● Records for processing:
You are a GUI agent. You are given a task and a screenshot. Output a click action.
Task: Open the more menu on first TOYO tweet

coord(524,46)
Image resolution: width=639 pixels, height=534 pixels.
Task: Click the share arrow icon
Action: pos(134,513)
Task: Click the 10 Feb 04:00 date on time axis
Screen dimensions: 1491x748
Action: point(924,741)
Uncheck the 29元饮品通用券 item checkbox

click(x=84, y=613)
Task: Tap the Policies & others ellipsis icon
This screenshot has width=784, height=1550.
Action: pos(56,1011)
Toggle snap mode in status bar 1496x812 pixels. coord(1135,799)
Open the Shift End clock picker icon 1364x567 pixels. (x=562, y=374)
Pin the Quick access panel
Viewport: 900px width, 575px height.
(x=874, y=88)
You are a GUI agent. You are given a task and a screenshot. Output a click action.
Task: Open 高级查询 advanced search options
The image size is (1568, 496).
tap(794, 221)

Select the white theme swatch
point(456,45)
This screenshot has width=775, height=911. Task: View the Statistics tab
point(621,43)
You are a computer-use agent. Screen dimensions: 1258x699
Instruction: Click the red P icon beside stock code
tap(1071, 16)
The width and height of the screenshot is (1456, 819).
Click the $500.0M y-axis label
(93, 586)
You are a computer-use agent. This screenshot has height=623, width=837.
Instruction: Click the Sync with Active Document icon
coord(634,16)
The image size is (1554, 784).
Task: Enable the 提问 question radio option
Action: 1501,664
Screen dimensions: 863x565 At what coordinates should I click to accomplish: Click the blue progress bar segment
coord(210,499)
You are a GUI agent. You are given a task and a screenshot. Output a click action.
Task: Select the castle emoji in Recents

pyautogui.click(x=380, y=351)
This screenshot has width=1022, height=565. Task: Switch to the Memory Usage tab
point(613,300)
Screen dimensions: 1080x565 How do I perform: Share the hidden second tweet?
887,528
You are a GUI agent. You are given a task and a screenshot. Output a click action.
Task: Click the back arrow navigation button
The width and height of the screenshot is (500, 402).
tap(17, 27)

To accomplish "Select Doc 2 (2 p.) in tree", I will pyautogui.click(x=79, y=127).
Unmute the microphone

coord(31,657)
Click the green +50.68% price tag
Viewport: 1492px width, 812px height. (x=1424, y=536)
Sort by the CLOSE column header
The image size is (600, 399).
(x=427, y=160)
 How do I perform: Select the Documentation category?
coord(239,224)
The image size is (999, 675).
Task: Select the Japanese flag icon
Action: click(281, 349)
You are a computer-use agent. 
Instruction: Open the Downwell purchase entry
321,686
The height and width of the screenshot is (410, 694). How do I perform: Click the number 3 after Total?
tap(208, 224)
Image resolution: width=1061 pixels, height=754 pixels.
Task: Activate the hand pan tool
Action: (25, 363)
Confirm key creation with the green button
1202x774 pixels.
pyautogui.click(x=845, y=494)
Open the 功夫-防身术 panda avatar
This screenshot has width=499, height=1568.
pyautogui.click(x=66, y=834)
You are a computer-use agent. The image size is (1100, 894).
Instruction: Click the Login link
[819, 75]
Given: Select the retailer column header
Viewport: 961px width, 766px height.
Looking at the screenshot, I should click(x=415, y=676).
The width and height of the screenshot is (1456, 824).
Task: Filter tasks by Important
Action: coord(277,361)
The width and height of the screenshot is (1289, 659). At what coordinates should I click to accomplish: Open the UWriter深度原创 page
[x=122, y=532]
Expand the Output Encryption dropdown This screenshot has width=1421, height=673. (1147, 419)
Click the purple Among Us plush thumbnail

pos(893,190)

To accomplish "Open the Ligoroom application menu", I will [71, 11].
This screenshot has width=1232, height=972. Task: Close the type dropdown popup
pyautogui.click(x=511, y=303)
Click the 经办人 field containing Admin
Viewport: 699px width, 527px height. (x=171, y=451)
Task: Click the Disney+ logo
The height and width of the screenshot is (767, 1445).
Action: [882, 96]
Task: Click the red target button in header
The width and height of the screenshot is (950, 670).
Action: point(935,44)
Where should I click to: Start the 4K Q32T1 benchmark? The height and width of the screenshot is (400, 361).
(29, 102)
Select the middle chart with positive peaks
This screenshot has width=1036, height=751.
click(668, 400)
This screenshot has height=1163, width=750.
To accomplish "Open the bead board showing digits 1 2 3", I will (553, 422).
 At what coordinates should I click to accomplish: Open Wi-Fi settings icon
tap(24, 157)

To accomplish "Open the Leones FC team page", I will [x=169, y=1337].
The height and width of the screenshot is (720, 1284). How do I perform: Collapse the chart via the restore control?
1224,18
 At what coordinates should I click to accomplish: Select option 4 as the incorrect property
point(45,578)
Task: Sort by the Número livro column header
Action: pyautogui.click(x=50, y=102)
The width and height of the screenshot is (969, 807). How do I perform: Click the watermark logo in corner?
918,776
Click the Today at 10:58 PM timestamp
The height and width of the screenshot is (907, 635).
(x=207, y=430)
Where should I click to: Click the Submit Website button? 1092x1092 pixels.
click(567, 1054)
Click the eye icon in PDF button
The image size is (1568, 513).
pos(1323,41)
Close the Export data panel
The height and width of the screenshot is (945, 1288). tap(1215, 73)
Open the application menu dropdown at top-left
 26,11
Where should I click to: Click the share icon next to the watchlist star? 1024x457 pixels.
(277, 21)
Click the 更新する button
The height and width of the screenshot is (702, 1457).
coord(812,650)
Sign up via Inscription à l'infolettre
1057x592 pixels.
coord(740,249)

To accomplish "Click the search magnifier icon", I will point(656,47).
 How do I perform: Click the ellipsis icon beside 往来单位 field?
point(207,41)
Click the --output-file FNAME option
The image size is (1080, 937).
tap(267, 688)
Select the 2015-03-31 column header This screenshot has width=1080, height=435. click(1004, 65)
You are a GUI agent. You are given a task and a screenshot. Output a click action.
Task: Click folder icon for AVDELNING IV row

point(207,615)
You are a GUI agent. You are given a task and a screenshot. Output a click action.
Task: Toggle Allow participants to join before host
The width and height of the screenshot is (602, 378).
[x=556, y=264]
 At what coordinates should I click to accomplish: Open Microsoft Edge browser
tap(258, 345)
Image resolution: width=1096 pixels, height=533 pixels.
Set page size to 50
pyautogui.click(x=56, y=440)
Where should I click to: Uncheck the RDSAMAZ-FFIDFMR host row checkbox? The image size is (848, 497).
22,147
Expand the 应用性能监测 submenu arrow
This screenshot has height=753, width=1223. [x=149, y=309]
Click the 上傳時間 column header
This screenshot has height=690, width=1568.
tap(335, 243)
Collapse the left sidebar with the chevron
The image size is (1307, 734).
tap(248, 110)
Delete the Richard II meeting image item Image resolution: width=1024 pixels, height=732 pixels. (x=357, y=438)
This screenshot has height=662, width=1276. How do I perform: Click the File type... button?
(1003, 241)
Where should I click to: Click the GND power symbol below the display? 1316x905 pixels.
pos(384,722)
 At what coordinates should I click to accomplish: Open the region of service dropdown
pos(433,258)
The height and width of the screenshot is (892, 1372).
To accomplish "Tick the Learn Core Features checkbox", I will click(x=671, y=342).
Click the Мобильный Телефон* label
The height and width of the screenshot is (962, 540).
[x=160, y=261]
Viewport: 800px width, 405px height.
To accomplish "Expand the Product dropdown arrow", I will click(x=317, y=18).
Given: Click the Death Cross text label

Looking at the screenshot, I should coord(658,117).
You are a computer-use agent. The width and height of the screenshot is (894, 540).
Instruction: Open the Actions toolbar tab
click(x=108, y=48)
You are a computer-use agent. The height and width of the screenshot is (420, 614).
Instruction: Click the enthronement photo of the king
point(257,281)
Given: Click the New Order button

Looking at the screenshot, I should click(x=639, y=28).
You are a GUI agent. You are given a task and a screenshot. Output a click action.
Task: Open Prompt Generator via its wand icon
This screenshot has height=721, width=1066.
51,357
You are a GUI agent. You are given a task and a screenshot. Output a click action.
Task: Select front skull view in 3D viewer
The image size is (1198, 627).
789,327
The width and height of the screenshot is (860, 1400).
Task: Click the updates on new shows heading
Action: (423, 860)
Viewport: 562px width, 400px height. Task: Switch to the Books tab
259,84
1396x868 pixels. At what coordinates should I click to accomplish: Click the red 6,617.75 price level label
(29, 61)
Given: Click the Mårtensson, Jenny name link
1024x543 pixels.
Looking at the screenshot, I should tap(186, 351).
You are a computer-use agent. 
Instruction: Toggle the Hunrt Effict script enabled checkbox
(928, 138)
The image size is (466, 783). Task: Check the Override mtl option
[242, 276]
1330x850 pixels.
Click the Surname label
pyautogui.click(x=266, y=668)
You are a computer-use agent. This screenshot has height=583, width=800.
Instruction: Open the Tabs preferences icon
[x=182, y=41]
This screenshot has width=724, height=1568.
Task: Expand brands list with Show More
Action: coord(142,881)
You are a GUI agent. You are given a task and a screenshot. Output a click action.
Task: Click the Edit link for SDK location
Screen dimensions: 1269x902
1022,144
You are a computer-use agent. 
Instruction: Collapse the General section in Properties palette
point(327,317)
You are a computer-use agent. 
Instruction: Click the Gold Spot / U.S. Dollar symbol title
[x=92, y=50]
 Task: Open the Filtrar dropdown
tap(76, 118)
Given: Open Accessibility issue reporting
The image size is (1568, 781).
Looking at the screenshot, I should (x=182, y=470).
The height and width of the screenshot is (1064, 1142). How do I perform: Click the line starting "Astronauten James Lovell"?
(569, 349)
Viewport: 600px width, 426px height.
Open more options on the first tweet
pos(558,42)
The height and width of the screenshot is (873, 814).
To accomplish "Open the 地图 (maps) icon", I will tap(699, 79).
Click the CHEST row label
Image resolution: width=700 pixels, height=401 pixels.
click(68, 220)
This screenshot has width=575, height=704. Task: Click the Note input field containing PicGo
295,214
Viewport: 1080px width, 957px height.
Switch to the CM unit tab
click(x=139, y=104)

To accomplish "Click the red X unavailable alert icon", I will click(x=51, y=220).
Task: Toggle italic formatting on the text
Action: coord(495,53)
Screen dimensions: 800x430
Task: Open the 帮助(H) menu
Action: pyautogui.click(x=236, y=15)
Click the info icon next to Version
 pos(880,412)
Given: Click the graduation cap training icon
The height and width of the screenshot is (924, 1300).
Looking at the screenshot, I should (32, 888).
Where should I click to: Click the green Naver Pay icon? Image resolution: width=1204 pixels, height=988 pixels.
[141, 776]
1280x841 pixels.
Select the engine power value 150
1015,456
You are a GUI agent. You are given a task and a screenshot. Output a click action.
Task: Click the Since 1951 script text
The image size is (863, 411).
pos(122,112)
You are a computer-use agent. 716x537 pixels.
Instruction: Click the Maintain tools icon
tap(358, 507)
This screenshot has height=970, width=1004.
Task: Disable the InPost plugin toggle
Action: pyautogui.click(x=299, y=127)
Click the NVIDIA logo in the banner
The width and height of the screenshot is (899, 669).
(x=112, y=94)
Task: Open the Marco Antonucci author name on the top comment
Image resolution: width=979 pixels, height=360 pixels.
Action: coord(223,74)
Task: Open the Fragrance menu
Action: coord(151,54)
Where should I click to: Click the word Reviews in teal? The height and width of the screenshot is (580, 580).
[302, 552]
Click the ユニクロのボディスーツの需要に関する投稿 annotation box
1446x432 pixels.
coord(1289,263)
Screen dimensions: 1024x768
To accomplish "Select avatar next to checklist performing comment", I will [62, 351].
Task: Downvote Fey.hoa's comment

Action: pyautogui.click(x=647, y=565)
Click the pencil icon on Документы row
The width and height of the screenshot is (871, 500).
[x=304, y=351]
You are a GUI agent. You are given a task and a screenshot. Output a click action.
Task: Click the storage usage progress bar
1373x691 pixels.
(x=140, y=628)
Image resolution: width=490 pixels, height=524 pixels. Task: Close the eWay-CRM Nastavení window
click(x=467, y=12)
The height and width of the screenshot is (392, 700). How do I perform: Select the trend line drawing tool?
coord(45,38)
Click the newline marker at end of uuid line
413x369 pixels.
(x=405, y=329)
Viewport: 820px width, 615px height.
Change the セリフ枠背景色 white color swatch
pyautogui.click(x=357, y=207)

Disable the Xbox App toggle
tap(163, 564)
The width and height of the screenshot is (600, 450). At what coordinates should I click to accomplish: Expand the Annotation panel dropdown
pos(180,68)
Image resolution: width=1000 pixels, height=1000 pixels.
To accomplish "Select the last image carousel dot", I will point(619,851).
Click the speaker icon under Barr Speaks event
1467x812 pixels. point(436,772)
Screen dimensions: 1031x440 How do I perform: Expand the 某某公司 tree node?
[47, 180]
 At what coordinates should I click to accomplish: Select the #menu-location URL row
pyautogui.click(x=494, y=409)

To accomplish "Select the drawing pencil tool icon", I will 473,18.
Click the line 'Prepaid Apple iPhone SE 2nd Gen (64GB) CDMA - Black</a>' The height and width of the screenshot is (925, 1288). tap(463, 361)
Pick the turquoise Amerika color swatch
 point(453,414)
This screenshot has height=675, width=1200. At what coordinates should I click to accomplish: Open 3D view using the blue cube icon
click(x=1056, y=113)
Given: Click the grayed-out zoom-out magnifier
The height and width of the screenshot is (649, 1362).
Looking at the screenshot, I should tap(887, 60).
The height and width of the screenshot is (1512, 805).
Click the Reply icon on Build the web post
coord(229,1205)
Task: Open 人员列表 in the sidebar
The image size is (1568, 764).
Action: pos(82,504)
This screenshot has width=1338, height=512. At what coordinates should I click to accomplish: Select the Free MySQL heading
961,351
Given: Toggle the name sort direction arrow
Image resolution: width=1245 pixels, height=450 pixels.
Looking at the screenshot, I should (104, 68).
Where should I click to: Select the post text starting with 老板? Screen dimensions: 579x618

● Try it: Go through the material above, find each line with the string "magnifier", and copy it.

● Solved problem:
To accomplish "Click the search magnifier icon", I will point(656,47).
Given: Click the grayed-out zoom-out magnifier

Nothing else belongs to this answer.